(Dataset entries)
>> begin
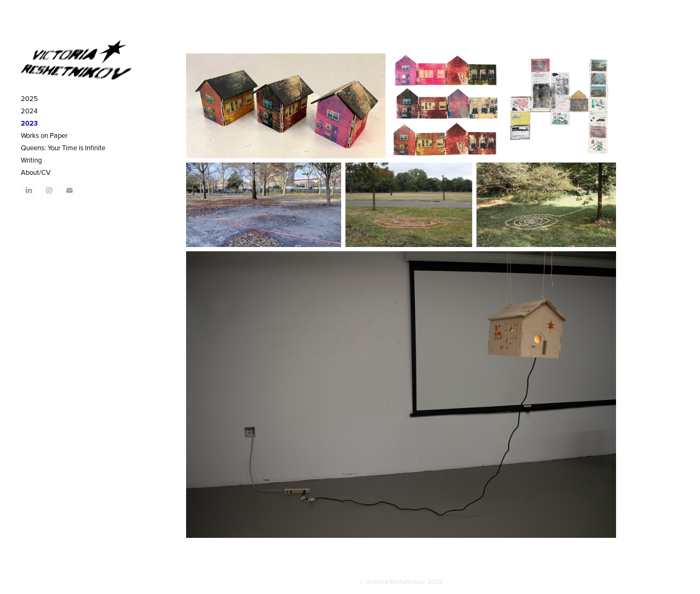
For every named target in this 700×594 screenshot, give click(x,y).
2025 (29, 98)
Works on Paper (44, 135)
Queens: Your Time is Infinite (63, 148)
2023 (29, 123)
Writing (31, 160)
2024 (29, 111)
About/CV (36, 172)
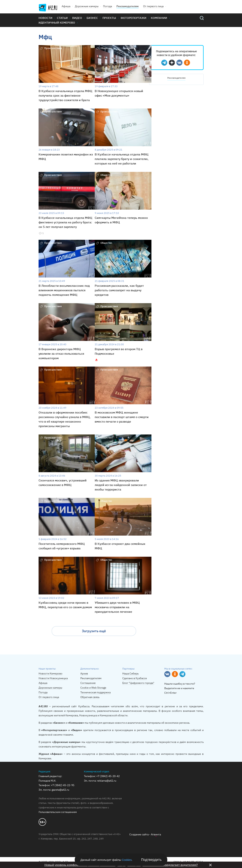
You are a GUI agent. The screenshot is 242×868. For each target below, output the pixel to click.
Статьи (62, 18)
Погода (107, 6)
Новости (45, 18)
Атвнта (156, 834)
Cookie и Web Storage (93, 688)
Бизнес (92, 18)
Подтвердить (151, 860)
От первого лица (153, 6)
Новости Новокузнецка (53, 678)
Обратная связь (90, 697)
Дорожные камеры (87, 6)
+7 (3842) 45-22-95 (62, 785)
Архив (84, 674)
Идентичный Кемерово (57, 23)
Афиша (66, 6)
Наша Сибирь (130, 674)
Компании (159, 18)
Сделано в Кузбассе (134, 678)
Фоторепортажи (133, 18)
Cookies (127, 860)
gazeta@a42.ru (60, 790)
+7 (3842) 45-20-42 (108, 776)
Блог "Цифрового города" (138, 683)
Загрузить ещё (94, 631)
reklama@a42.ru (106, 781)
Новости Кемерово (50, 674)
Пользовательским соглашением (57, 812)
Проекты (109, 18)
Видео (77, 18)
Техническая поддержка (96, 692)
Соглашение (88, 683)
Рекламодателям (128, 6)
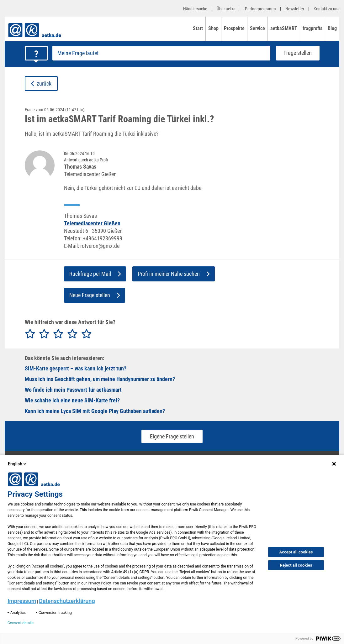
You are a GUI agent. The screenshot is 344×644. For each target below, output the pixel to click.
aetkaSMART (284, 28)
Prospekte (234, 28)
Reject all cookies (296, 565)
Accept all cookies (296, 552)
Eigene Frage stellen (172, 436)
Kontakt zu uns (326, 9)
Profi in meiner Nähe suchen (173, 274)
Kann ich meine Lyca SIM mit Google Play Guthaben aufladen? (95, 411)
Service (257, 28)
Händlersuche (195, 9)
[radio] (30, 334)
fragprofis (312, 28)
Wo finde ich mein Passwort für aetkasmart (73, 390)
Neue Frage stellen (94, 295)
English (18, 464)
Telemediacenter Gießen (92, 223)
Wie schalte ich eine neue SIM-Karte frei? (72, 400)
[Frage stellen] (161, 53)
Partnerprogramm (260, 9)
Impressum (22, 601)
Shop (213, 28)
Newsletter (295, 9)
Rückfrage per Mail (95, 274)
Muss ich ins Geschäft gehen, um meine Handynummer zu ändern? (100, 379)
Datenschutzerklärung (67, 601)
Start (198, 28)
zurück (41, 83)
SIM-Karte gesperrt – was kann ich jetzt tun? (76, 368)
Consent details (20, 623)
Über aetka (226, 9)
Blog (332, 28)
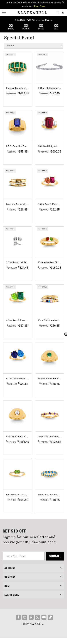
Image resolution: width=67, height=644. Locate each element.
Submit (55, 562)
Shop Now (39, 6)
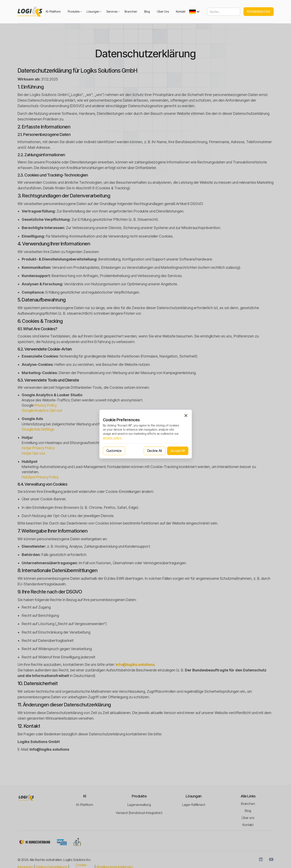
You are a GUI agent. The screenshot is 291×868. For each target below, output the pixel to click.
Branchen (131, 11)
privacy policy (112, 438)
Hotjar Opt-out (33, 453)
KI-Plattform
>> end
Could you update all the lines above, swapping "GUI agent" for "screen assistant" and changing nothing else, with the pictures left out?

(Output):
For every named target in this 700×594 screenshot, give click(x,y).
2025 (29, 98)
Works on Paper (44, 135)
Queens: Your Time is Infinite (63, 148)
2023 (29, 123)
Writing (31, 160)
2024 (29, 111)
About/CV (36, 172)
You are a screen assistant. The screenshot is 242×868. For each target below, output the pixel to click.
Статьи (62, 18)
Погода (107, 6)
Новости (45, 18)
Атвнта (156, 834)
Cookie и Web Storage (93, 688)
Бизнес (92, 18)
Подтвердить (151, 860)
От первого лица (153, 6)
Новости Новокузнецка (53, 678)
Обратная связь (90, 697)
Дорожные камеры (87, 6)
+7 (3842) 45-22-95 (62, 785)
Архив (84, 674)
Идентичный Кемерово (57, 23)
Афиша (66, 6)
Наша Сибирь (130, 674)
Компании (159, 18)
Сделано в Кузбассе (134, 678)
Фоторепортажи (133, 18)
Cookies (127, 860)
gazeta@a42.ru (60, 790)
+7 (3842) 45-20-42 (108, 776)
Блог "Цифрового города" (138, 683)
Загрузить ещё (94, 631)
reklama@a42.ru (106, 781)
Новости Кемерово (50, 674)
Пользовательским соглашением (57, 812)
Проекты (109, 18)
Видео (77, 18)
Техническая поддержка (96, 692)
Соглашение (88, 683)
Рекламодателям (128, 6)
You are a screen assistant. The screenshot is 344×644. For each target below, output the pixel to click.
aetkaSMART (284, 28)
Prospekte (234, 28)
Reject all cookies (296, 565)
Accept all cookies (296, 552)
Eigene Frage stellen (172, 436)
Kontakt zu uns (326, 9)
Profi in meiner Nähe suchen (173, 274)
Kann ich meine Lyca SIM mit Google Play Guthaben aufladen? (95, 411)
Service (257, 28)
Händlersuche (195, 9)
[radio] (30, 334)
fragprofis (312, 28)
Wo finde ich mein Passwort für aetkasmart (73, 390)
Neue Frage stellen (94, 295)
English (18, 464)
Telemediacenter Gießen (92, 223)
Wie schalte ich eine neue SIM-Karte frei? (72, 400)
[Frage stellen] (161, 53)
Partnerprogramm (260, 9)
Impressum (22, 601)
Shop (213, 28)
Newsletter (295, 9)
Rückfrage per Mail (95, 274)
Muss ich ins Geschäft gehen, um meine Handynummer zu ändern? (100, 379)
Datenschutzerklärung (67, 601)
Start (198, 28)
zurück (41, 83)
SIM-Karte gesperrt – was kann ich jetzt tun? (76, 368)
Consent details (20, 623)
Über aetka (226, 9)
Blog (332, 28)
Image resolution: width=67, height=644. Locate each element.
Submit (55, 562)
Shop Now (39, 6)
You are a screen assistant. The screenshot is 291×868. For each target below, output the pixel to click.
Branchen (131, 11)
privacy policy (112, 438)
Hotjar Opt-out (33, 453)
KI-Plattform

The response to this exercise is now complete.